Mener le dialogue à égalité avec l’univers signifiait, pour Sigismund Dominikovitch Krzyzanowski, réfléchir à pleines goulées, dans le dénuement et le froid – l’hiver ig fut l’un des plus rigoureux de toutes ces années ardentes – à la question de la création telle que le IXe siècle de notre ère l’avait posée, au mystère et à la culture qu’il engendre. Et chercher à donner sens au brouillon et à la rature…

Vadim Perelmouter, l’arpenteur, note : « À aucune époque, en aucune circonstance, une telle exigence ne trouverait à vivre en accord avec son temps. Mais dans le siècle qui lui échut, Krzyzanowski se révéla presque idéalement inassimilable. »

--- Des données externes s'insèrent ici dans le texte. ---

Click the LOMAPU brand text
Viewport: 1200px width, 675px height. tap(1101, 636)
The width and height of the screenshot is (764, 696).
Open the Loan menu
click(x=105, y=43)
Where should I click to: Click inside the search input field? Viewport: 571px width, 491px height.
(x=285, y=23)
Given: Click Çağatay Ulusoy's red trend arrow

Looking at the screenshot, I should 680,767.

Inassimilable par son temps, Krzyzanowski le fut jusqu’à sa mort.

En 22, il part pour Moscou, qu’il ne quittera pratiquement plus. Habitant une chambre minuscule (d’une superficie de huit mètres carrés à peine) dans le quartier de l’Arbat, il arpente cette ville avec l’obstination d’une plume noircissant la page, le plus souvent sans ressources ou presque, malgré les efforts des quelques proches que la rigueur de sa prose et la richesse métaphorique de sa pensée fascinaient pour lui trouver éditeur, articles à écrire ou conférences (il enseigna quelques années au Studio Dramatique du metteur en scène Taïrov).

Comme la plupart des écrivains des années 25-35, il connut le crayon rouge des décideurs, qui transformaient les écrits en étranges mutants : des « impubs ». Des impubliables et impubliés.

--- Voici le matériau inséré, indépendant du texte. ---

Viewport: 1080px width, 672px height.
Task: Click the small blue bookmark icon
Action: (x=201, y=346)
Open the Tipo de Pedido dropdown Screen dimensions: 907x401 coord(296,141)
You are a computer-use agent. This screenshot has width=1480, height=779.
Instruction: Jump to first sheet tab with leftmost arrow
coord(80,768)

Être auteur d’impubs n’est en soi pas une aventure à ce point exceptionnelle. D’autres, habitant d’autres lexiques, le furent, le sont et le seront.

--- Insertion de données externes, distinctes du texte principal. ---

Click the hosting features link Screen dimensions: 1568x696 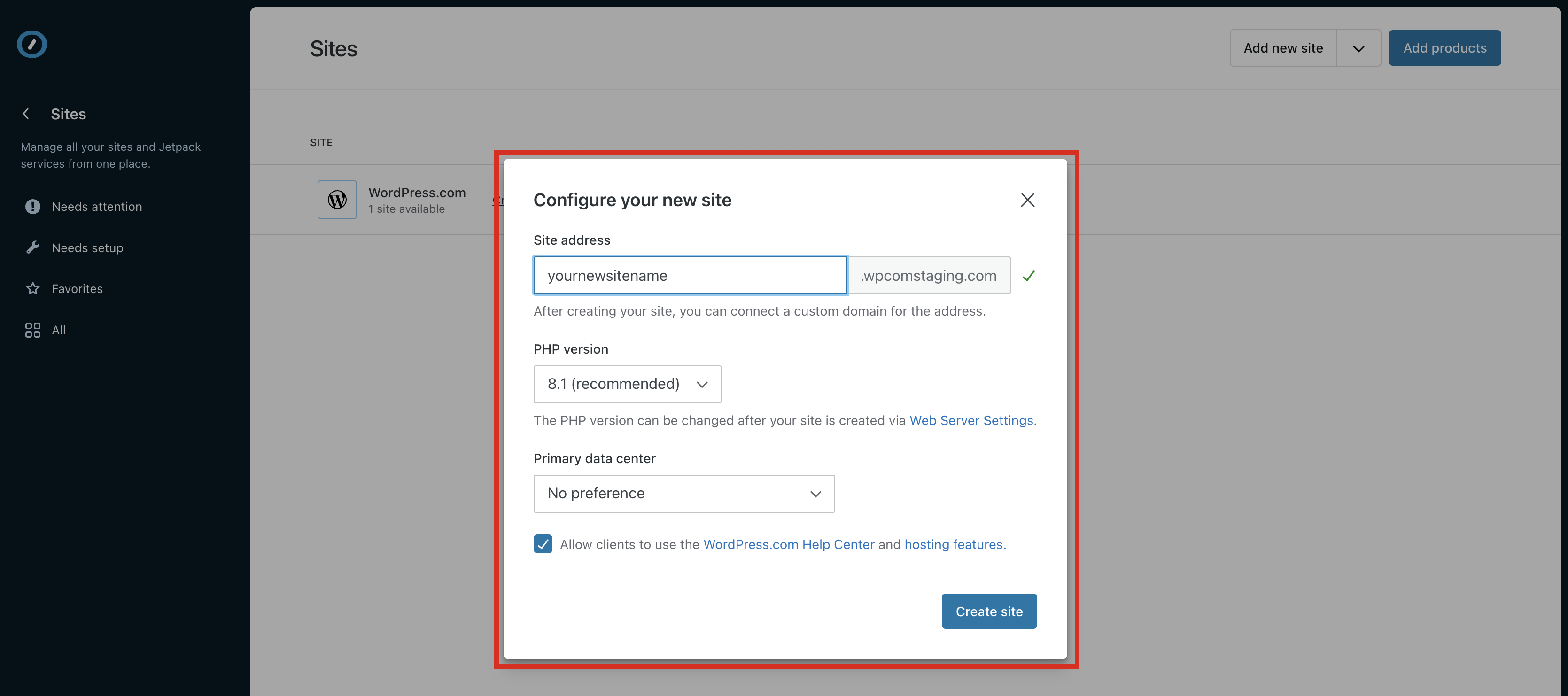coord(953,544)
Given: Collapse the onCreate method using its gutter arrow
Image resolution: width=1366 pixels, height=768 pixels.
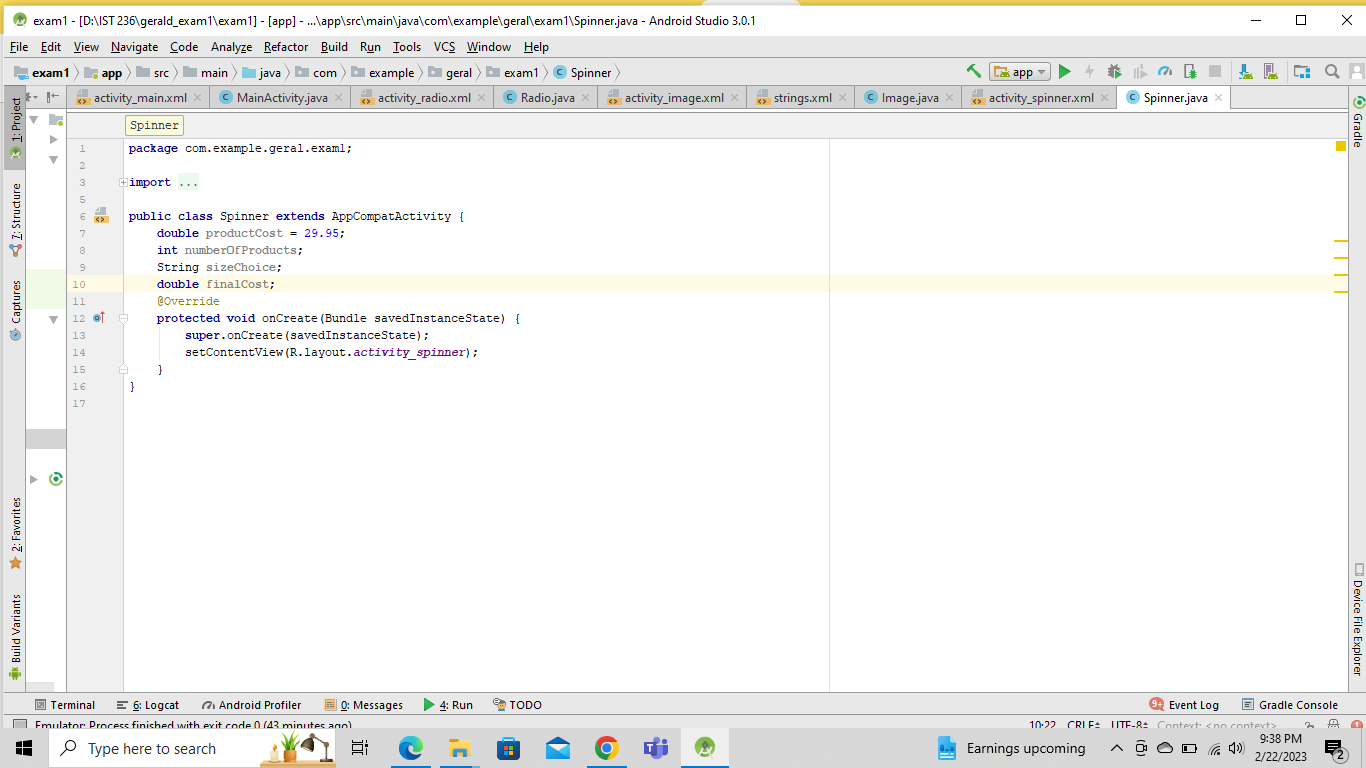Looking at the screenshot, I should [122, 318].
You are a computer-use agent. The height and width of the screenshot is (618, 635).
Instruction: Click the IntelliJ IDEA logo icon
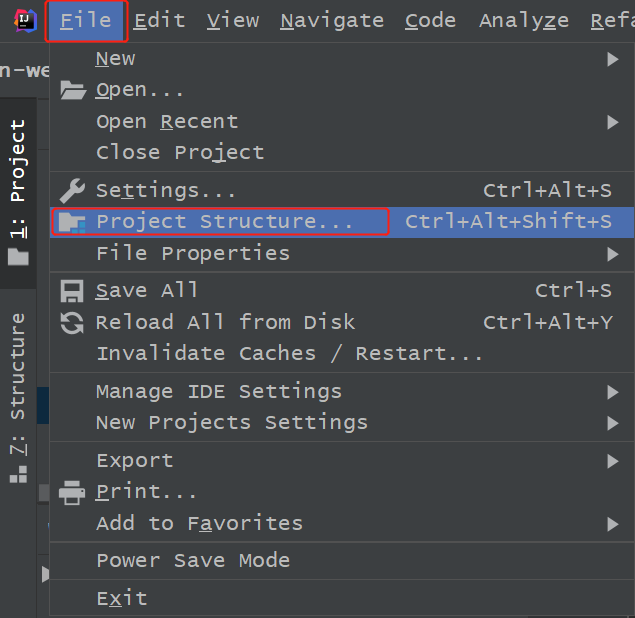point(22,20)
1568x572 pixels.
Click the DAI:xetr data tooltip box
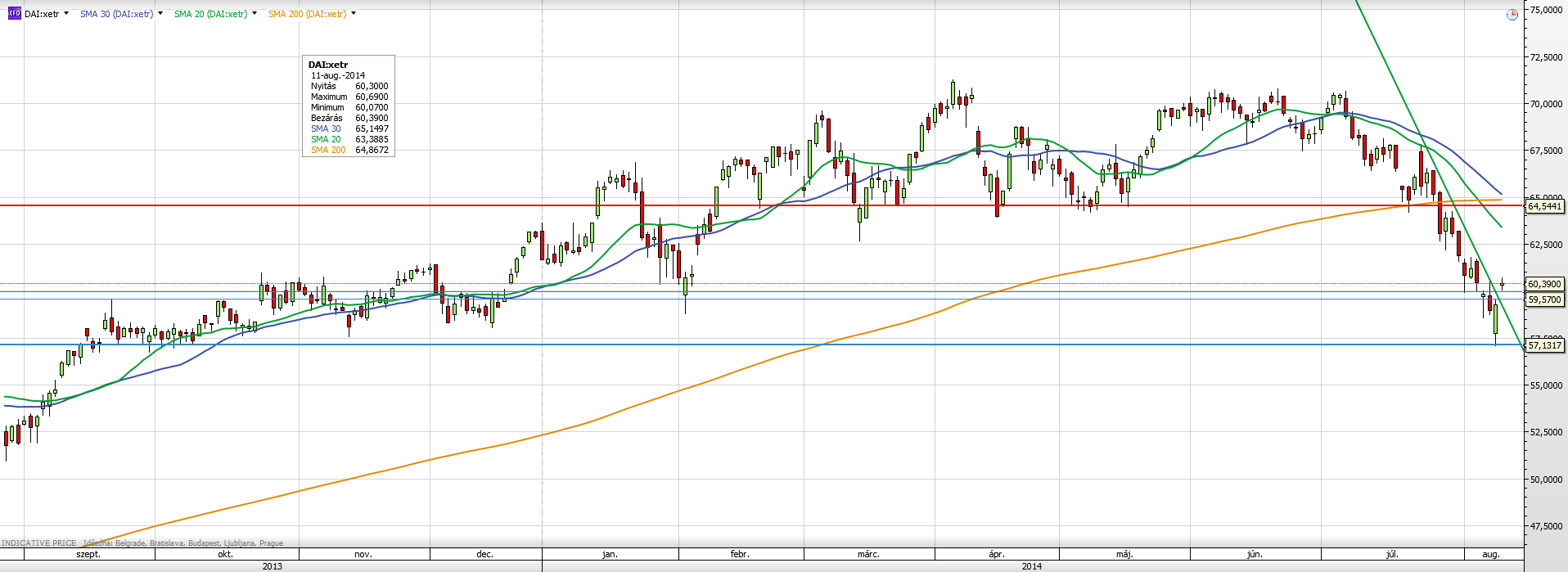tap(349, 106)
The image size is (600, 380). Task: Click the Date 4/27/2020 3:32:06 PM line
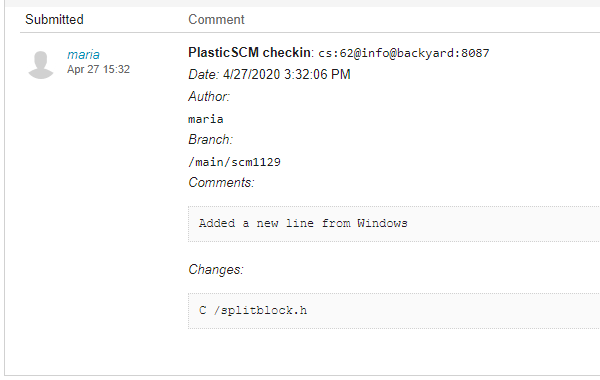[x=269, y=74]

Ce qui rend le destin littéraire de Krzyzanowski à ce point bouleversant (outre ce que cela représente de voir ainsi surgir du néant une œuvre complète), c’est peut-être précisément son invisibilité absolue, son inassimilation organique par son époque.

Car cette époque, fut, comme rarement, comme jamais peut-être, celle du maître Mot. La révolution d’Octobre et ses prolongements fut avant toute autre chose, une prise de pouvoir sémantique. Sur le Mot, donc sur le Temps.

« Ce qui m’intéresse, ce n’est pas l’arithmétique, c’est l’algèbre de la vie » note Krzyzanowski, et inlassablement, comme il arpente les rues de sa ville-grimoire, il monte et démonte, à travers métaphores, allégories, contes philosophiques, paraboles à tête humaine, les passerelles du Temps qu’il s’obstine à penser multiple et porteur de possibles, à l’infini. Utopie. Uchronie.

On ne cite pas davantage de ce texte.